** Directions for this task **
Leave the pictures behind and reproduce every line of the listing exactly.

** Provided data **
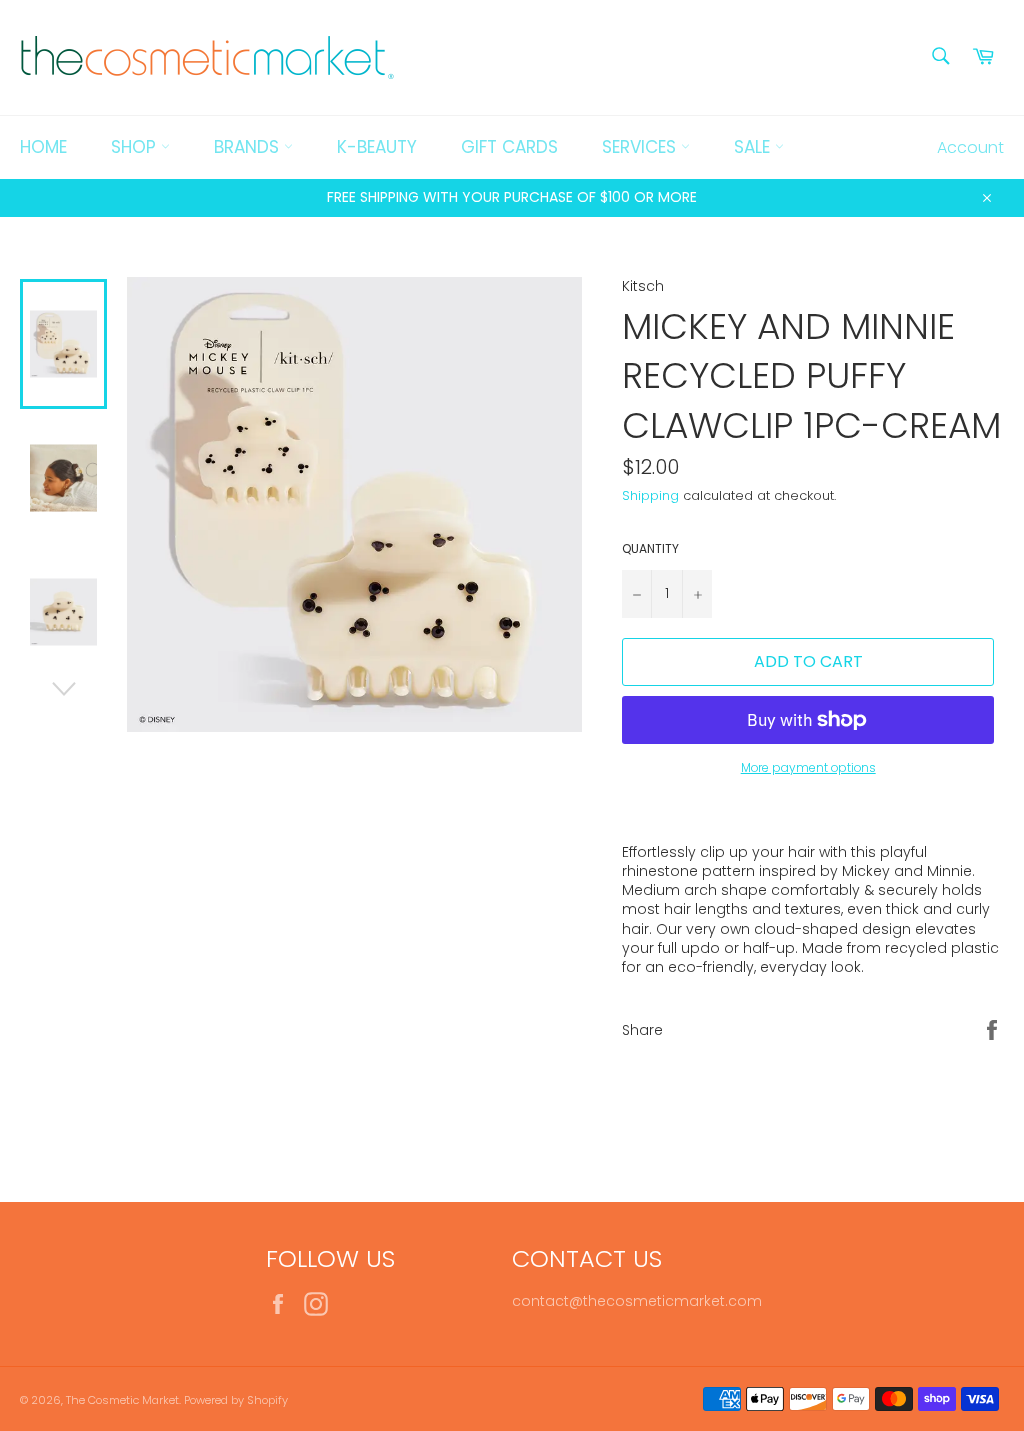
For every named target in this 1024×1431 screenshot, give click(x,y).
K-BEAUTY (377, 147)
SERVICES (641, 147)
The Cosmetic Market (122, 1400)
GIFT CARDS (509, 147)
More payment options (808, 768)
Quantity (650, 549)
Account (970, 147)
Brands (249, 147)
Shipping (650, 495)
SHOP (136, 147)
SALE (754, 147)
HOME (43, 147)
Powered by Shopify (236, 1400)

** Finished exercise **
For every named target in this 1024×1431 screenshot, give click(x,y).
K-BEAUTY (377, 147)
SERVICES (641, 147)
The Cosmetic Market (122, 1400)
GIFT CARDS (509, 147)
More payment options (808, 768)
Quantity (650, 549)
Account (970, 147)
Brands (249, 147)
Shipping (650, 495)
SHOP (136, 147)
SALE (754, 147)
HOME (43, 147)
Powered by Shopify (236, 1400)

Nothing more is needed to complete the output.